Ils proposent de recommander aux gouvernements de s'entendre sur les réserves à faire pour assurer à l'avenir aux bâtiments de guerre et de commerce de toutes les nations la libre navigation du canal de Ccrfou.

6.

Proposé par l'ambassadeur d'Autriche-Hongrie : «L'ambassadeur d'Autriche-Hongrie appelle l'attention de la Conférence sur l'opportunité qu'il y aurait à son avis à tranquilliser les propriétaires musulmans des contrées assignées par le nouveau tracé à la Grèce, en donnant l'assurance que les droits qu'ils ont acquis sous l'ancien régime continueront à être respectés sous la nouvelle domination. »

7. Proposé par l'ambassadeur d'Autriche-Hongrie :

« L'ambassadeur d'Autriche-Hongrie demande s'il n'y a pas lieu de prononcer dès à présent que, dans l'application du nouveau tracé de frontière entre la Grèce et la Turquie, il sera tenu compte autant que possible des droits de pacage et de pâturage que l'usage a consacrés dans ce pays.»>

8.

Proposé par l'ambassadeur de Russie :

<< Il demande que l'attention des cabinets soit attirée sur l'opportunité d'inviter la Grèce et la Turquie à appliquer à l'Olympe le régime en vigueur sur leur frontière actuelle pour la répression et la poursuite du brigandage. »>

La Conférence tient une sixième séance le 29 juin, à l'effet de prendre connaissance du projet de note préparé par l'ambassadeur de France.
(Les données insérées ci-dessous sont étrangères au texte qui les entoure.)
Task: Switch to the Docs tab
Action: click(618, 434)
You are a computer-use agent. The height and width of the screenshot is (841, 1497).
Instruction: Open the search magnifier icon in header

Ce projet, après diverses modifications, est accepté dans son ensemble, et les plénipotentiaires conviennent de le transmettre par télégraphe à leurs gouvernements pour avoir leurs instructions.

Cependant, ledit projet de note n'est venu qu'en second lieu à l'ordre du jour, l'ambassadeur d'Italie ayant demandé que les pétitions adressées à la Conférence ne soient pas seulement mises à la disposition des plénipotentiaires, mais se trouvent mentionnées au Protocole.

Le président, après lui avoir fait observer que ces pétitions sont rédigées par des individualités dont rien n'atteste le mandat et dont les signatures n'offrent aucune preuve d'authenticité, croit devoir déférer au vou de l'ambassadeur d'Italie et donne lecture des listes et des sommaires qui, depuis l'ouverture de la Conférence, ont été distribués aux plénipotentiaires. Elles se trouvent annexées au Protocole; nous nous bornons à les compter. Il y en a dix-sept, dont :

Trois, demandant au nom de la ville et du district de Janina l'annexion à la Grèce ;

Une, priant la Conférence de prendre en considération les droits des Valaques établis dans le sud de la Turquie d'Europe; Douze, venant de divers comités ou délégués albanais et protestant contre l'annexion de leur patrie à la Grèce;

Et une, émanant du comité des détenteurs des fonds grecs dans les Pays-Bas.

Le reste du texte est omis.